Entries for locating words and elements:
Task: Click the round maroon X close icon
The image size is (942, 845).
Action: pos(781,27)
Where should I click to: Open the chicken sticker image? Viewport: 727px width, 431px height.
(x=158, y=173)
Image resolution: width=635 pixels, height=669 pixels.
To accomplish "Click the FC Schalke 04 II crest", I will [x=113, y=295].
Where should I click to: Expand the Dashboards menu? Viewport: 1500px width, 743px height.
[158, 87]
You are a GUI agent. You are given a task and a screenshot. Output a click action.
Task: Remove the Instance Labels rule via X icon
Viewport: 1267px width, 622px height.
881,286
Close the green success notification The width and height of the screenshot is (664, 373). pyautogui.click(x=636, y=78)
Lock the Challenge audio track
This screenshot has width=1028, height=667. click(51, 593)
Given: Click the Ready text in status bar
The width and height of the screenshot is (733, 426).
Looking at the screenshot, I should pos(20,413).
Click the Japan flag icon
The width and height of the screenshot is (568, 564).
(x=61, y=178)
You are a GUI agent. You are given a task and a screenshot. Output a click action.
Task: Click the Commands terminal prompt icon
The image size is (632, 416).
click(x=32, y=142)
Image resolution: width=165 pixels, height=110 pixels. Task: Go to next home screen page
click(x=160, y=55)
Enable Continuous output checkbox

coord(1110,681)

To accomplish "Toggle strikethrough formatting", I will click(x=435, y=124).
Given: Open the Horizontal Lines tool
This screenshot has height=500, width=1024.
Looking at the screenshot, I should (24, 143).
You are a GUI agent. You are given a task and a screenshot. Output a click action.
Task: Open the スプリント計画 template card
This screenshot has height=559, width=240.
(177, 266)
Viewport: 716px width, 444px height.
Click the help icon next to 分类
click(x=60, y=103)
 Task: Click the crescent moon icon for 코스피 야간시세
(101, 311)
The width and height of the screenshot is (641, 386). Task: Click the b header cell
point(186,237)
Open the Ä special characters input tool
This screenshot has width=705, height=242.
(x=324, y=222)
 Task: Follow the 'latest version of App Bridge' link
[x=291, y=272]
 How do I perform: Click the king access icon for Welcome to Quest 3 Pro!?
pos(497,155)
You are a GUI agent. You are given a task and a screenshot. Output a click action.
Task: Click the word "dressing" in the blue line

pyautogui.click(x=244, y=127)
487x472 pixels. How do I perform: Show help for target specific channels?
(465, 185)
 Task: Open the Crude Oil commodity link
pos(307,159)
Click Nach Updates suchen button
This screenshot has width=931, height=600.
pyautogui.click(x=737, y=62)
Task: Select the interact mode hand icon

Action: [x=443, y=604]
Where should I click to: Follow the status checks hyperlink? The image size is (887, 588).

WRITTEN INSTRUCTION: Rewrite the stretch from the line containing "Task: Click the crescent" through the end of the entries, swapping every "icon" for "symbol" and leaving everything else unchanged.

WRITTEN RESPONSE:
 Task: Click the crescent moon symbol for 코스피 야간시세
(101, 311)
The width and height of the screenshot is (641, 386). Task: Click the b header cell
point(186,237)
Open the Ä special characters input tool
This screenshot has width=705, height=242.
(x=324, y=222)
 Task: Follow the 'latest version of App Bridge' link
[x=291, y=272]
 How do I perform: Click the king access symbol for Welcome to Quest 3 Pro!?
pos(497,155)
You are a GUI agent. You are given a task and a screenshot. Output a click action.
Task: Click the word "dressing" in the blue line

pyautogui.click(x=244, y=127)
487x472 pixels. How do I perform: Show help for target specific channels?
(465, 185)
 Task: Open the Crude Oil commodity link
pos(307,159)
Click Nach Updates suchen button
This screenshot has width=931, height=600.
pyautogui.click(x=737, y=62)
Task: Select the interact mode hand symbol

Action: [x=443, y=604]
Where should I click to: Follow the status checks hyperlink? The image size is (887, 588).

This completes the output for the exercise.